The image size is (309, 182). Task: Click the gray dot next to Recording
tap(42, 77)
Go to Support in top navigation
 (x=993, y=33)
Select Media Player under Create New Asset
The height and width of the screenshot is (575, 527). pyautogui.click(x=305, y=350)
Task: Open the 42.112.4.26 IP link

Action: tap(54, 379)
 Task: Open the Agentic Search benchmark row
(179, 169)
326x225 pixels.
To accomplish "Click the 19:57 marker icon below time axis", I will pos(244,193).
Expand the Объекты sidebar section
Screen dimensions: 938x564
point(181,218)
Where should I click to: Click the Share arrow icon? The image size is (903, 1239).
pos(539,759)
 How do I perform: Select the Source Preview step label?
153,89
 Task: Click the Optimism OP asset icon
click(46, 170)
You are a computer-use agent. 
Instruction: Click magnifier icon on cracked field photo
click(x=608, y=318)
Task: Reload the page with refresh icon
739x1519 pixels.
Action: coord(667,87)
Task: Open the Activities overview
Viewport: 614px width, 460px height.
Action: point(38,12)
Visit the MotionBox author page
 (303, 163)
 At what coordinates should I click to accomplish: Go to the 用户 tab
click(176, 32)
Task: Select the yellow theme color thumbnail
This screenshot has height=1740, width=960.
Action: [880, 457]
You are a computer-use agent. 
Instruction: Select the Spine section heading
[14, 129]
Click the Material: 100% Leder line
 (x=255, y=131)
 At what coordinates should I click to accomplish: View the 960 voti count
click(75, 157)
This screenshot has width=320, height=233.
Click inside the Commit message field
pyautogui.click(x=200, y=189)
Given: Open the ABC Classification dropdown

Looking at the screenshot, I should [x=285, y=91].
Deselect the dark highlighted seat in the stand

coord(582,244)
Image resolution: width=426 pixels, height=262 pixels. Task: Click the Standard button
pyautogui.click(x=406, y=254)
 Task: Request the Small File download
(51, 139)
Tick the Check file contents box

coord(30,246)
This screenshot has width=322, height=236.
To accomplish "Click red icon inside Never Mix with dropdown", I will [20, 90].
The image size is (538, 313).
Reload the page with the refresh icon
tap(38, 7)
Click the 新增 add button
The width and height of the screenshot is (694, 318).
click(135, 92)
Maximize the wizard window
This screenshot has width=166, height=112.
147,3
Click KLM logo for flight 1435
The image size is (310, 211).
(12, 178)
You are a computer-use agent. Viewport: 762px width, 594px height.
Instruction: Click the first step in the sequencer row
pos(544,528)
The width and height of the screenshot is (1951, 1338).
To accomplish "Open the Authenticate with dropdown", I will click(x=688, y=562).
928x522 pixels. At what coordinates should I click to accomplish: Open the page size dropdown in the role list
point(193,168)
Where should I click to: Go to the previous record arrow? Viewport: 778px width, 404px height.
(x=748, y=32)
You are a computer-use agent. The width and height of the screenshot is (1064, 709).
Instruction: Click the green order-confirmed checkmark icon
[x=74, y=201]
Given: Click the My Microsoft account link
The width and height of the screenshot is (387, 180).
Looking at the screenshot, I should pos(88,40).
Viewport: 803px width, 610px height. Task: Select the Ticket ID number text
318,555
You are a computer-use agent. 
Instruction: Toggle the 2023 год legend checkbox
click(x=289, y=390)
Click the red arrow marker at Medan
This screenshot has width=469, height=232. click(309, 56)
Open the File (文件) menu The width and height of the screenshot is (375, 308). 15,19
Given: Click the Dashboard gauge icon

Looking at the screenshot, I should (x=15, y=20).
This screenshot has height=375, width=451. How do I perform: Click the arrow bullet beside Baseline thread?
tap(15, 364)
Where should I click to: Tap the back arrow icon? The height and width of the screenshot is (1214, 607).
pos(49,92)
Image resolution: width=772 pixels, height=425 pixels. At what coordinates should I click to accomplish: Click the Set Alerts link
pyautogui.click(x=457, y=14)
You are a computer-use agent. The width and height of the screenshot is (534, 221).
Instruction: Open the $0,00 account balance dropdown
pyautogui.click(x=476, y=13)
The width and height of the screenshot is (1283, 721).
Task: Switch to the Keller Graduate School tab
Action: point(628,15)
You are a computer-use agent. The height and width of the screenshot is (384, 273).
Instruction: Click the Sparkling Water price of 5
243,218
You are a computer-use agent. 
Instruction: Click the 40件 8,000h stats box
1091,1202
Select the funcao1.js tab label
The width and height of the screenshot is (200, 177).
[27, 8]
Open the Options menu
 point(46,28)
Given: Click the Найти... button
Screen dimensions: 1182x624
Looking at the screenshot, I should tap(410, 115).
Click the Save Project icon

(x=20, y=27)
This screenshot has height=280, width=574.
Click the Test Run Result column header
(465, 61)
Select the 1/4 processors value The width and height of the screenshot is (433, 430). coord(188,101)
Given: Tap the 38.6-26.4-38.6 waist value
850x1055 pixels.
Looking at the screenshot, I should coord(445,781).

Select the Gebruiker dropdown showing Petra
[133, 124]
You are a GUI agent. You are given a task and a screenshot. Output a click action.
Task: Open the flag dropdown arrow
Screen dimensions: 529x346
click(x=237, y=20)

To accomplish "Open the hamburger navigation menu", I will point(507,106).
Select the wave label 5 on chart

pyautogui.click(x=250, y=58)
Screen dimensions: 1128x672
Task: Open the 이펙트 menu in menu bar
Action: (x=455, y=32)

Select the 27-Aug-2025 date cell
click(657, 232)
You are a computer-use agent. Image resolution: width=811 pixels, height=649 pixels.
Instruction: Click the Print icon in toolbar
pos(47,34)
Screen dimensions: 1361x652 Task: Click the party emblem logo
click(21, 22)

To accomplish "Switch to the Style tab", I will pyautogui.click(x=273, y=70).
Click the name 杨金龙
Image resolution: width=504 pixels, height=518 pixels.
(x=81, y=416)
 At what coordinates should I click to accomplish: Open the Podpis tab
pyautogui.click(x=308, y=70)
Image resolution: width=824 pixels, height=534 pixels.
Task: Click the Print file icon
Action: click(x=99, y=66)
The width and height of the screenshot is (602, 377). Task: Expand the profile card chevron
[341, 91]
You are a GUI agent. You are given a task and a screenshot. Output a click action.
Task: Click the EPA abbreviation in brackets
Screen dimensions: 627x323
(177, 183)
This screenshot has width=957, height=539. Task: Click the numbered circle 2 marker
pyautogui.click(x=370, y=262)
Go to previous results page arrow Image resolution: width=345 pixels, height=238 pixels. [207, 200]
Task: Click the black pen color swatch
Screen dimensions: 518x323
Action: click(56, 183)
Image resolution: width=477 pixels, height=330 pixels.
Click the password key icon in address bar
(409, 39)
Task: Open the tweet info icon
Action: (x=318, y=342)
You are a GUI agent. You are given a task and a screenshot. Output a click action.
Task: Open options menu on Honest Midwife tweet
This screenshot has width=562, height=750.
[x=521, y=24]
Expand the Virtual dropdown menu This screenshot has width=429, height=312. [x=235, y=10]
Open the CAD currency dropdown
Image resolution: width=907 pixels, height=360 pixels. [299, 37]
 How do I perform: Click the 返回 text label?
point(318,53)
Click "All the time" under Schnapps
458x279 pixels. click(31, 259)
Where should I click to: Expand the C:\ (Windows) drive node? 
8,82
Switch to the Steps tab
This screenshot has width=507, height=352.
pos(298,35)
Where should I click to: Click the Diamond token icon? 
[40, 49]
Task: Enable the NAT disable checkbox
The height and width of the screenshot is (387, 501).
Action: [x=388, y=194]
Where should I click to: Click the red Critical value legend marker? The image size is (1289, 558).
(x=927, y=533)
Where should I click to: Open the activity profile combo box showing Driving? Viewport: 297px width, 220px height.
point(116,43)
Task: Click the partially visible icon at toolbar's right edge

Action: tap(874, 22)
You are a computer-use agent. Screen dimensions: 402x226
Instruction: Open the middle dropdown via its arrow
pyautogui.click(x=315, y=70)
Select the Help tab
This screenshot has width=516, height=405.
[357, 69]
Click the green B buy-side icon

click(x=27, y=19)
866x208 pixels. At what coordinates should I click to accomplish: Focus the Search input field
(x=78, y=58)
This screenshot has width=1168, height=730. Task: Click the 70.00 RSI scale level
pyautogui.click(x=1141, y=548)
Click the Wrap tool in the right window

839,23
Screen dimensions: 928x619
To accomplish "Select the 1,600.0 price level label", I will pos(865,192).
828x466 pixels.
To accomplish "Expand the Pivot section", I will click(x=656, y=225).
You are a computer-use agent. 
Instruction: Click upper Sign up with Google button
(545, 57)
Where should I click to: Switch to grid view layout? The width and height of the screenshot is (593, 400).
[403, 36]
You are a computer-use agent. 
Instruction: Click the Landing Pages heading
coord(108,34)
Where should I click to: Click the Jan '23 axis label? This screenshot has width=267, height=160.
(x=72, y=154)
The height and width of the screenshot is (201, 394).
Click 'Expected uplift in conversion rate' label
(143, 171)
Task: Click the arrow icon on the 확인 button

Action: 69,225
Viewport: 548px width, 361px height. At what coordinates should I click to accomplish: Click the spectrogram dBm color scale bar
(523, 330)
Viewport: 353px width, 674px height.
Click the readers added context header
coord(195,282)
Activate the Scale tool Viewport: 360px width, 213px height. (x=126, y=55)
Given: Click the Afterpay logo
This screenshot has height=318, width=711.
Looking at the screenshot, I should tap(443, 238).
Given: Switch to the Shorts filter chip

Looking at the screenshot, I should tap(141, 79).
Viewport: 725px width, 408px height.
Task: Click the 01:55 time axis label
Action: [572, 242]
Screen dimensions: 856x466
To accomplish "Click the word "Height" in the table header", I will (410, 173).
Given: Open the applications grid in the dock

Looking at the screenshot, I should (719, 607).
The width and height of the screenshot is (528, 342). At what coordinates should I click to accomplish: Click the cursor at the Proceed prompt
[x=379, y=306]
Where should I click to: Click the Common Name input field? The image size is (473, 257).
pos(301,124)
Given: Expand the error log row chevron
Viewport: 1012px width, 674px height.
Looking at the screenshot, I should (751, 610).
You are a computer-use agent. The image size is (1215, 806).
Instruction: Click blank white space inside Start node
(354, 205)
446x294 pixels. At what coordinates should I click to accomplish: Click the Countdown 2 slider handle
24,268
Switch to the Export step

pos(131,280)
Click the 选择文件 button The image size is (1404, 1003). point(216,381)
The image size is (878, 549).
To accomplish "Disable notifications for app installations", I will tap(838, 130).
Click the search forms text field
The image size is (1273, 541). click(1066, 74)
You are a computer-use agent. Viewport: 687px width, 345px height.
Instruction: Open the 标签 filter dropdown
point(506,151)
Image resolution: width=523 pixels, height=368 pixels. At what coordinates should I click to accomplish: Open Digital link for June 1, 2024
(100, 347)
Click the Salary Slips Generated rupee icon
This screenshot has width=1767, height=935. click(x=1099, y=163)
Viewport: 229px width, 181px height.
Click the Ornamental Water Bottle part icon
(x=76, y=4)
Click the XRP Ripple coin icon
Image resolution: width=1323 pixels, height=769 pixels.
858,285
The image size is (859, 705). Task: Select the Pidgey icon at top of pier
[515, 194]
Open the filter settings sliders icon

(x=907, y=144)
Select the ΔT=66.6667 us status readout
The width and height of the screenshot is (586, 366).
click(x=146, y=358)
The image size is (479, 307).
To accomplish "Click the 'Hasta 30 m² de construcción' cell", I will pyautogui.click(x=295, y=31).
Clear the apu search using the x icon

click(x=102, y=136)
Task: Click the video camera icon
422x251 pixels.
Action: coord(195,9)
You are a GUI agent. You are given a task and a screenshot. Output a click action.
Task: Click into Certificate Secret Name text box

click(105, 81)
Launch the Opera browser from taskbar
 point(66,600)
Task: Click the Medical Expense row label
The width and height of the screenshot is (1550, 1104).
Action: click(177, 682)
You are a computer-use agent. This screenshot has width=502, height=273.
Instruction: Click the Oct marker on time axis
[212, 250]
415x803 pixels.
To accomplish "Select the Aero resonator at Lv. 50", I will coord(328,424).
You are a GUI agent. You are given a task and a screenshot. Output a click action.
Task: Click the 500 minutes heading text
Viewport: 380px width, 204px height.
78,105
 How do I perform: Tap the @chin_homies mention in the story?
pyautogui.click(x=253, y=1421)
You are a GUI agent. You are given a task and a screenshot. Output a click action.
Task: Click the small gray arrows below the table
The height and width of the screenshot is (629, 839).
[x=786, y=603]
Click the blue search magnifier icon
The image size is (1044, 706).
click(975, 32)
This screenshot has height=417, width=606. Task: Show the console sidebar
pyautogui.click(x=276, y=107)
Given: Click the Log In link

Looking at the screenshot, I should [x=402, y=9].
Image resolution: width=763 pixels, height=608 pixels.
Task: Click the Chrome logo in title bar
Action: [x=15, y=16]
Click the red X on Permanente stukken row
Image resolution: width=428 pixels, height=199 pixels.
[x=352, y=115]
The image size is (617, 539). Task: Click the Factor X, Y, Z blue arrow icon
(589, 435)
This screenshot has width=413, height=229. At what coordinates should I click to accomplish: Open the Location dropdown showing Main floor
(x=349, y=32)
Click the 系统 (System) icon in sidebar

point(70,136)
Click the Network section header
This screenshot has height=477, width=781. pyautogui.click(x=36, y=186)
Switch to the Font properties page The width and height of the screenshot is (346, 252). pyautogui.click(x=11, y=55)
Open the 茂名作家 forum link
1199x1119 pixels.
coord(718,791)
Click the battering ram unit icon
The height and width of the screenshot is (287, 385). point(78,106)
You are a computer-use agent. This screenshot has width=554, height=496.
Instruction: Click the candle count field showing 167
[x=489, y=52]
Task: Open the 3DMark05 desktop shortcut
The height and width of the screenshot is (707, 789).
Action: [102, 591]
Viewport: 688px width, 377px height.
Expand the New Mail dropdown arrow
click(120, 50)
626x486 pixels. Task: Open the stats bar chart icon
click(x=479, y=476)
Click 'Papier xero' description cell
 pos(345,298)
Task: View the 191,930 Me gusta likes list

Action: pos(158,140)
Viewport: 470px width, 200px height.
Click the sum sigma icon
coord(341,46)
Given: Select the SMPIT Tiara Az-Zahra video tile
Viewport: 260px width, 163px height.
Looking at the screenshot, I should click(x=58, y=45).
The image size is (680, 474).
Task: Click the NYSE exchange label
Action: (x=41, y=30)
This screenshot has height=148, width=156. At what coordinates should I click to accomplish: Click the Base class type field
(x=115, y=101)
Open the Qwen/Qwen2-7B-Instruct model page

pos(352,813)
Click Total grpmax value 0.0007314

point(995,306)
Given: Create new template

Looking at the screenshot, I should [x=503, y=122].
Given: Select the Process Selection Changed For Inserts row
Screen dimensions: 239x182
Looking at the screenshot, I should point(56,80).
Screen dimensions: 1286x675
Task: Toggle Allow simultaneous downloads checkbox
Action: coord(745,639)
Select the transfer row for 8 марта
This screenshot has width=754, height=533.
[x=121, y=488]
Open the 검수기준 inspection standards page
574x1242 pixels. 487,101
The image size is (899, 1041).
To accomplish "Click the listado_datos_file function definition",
-=-=-=-=-
PROMPT: Whenever a line in the records contains the word "table", copy that line.

SOLUTION FOR THIS EXERCISE:
To accomplish "Click the word "Height" in the table header", I will (410, 173).
Task: Click the small gray arrows below the table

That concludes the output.